東京都渋谷区で、農薬入りのパンを食べさせてカラスを死亡させたとして、60代の男性が1月26日、鳥獣保護法違反の疑いで書類送検された。
警視庁によると、男性は2025年4月9日、マンション駐車場内や路上で、農薬入りのパンくずをまき、ハシブトガラス7羽に食べさせて死亡させた疑いがある。
一方、東京都は、長年にわたり行政としてカラス対策を進めてきた。その柱にあるのが、都市部を中心に設置されている「カラストラップ」だ。
●東京都のカラスは3万6000羽以上→約7000羽まで減少
東京都によると、都内では2001年度、都市部を中心に約3万6000羽以上のカラスが生息していた。
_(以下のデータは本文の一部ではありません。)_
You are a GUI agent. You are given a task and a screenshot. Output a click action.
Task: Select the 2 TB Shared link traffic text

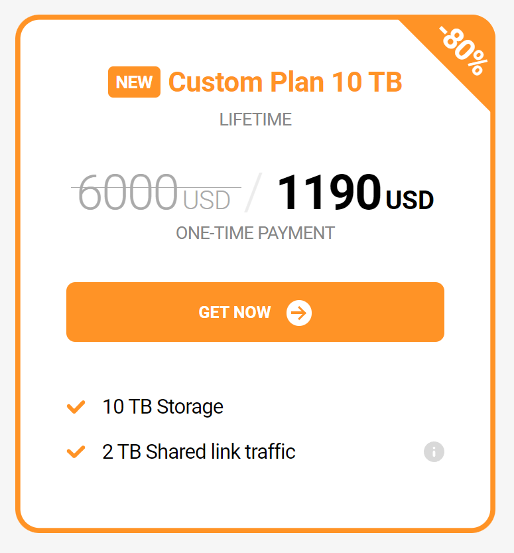pos(199,452)
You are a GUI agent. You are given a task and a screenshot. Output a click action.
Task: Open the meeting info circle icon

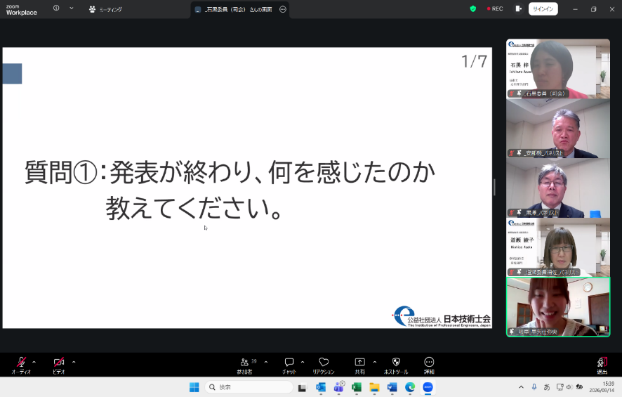(56, 8)
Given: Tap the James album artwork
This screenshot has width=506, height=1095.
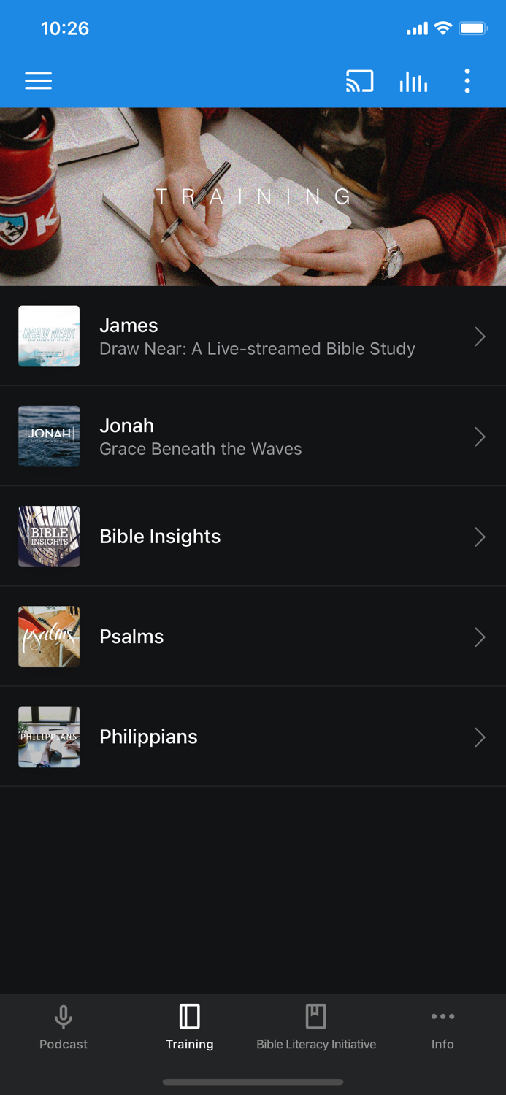Looking at the screenshot, I should pyautogui.click(x=48, y=337).
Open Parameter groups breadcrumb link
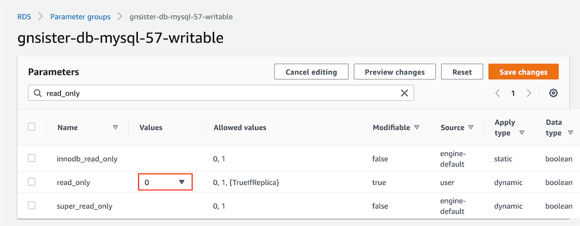580x226 pixels. pos(80,17)
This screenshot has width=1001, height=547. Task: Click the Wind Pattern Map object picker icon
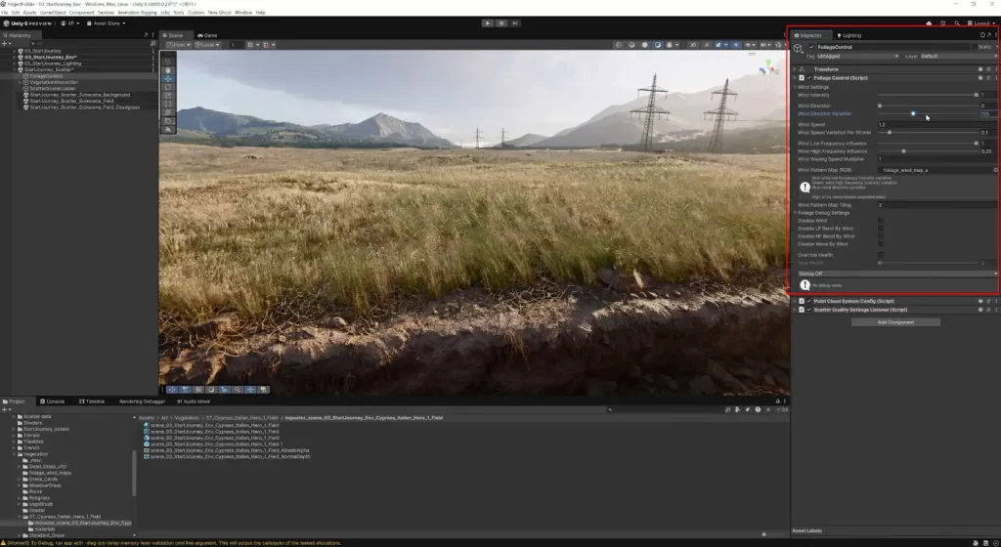(995, 170)
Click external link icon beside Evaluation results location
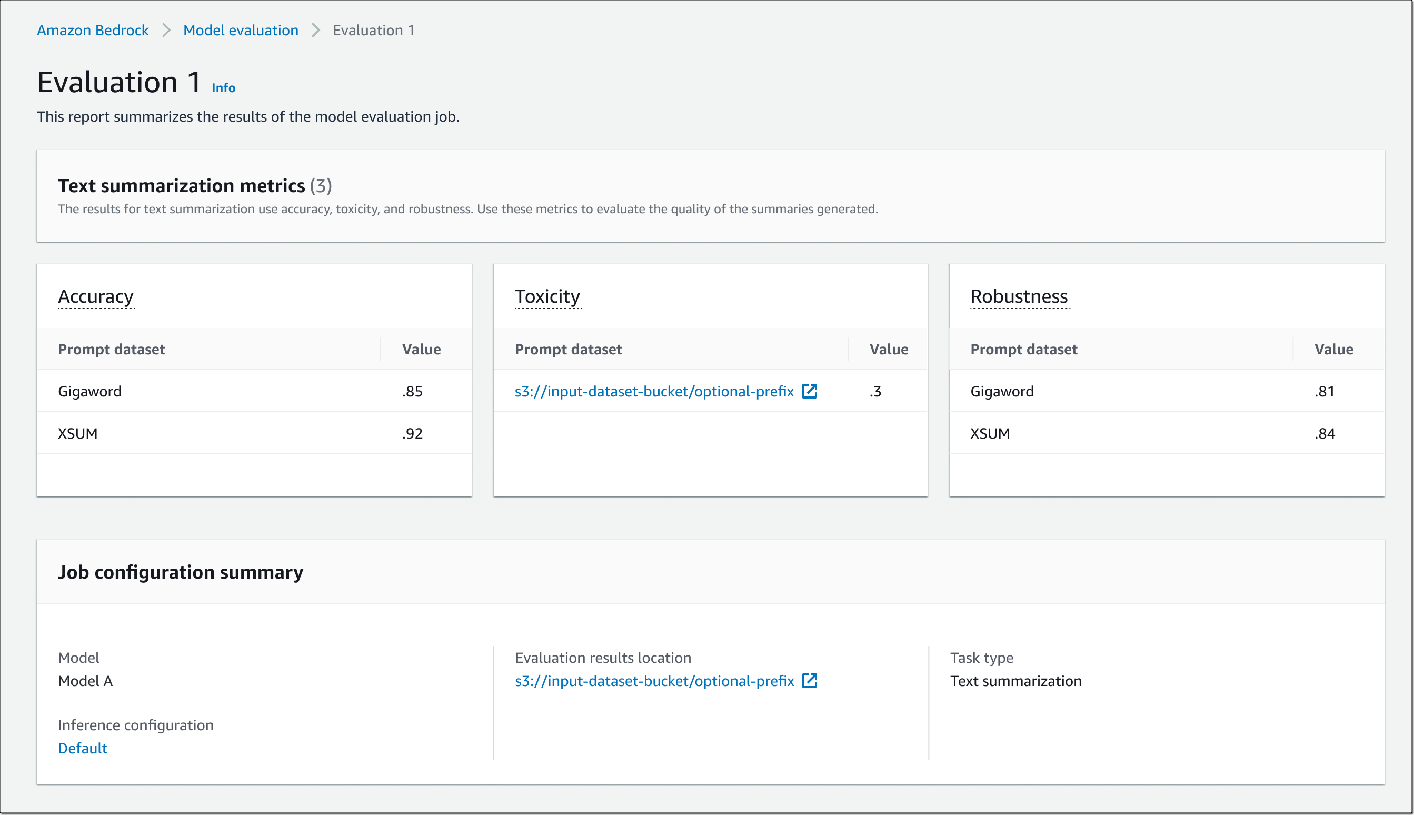 pos(809,681)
ゴミ対策の徹底や、公園などへの捕獲用トラップ設置を進めた結果、2024年度には約7000羽まで減少したという。
この捕獲事業をめぐって、近年、別の議論が浮上している。カラストラップの「設置場所」を公表すべきかどうか、という問題だ。
●カラストラップ設置場所、情報開示は認められず
東京都が2025年12月18日に報道発表した「東京都情報公開審査会」の答申によると、都内各地に設置されているカラストラップについて「設置場所一覧の資料」の開示を求める情報公開請求があった。
しかし、東京都知事は、この請求を「不開示」と判断。これを不服とした審査請求がされ、情報公開審査会で審議がおこなわれた結果、「不開示とした決定は妥当」との結論が示された。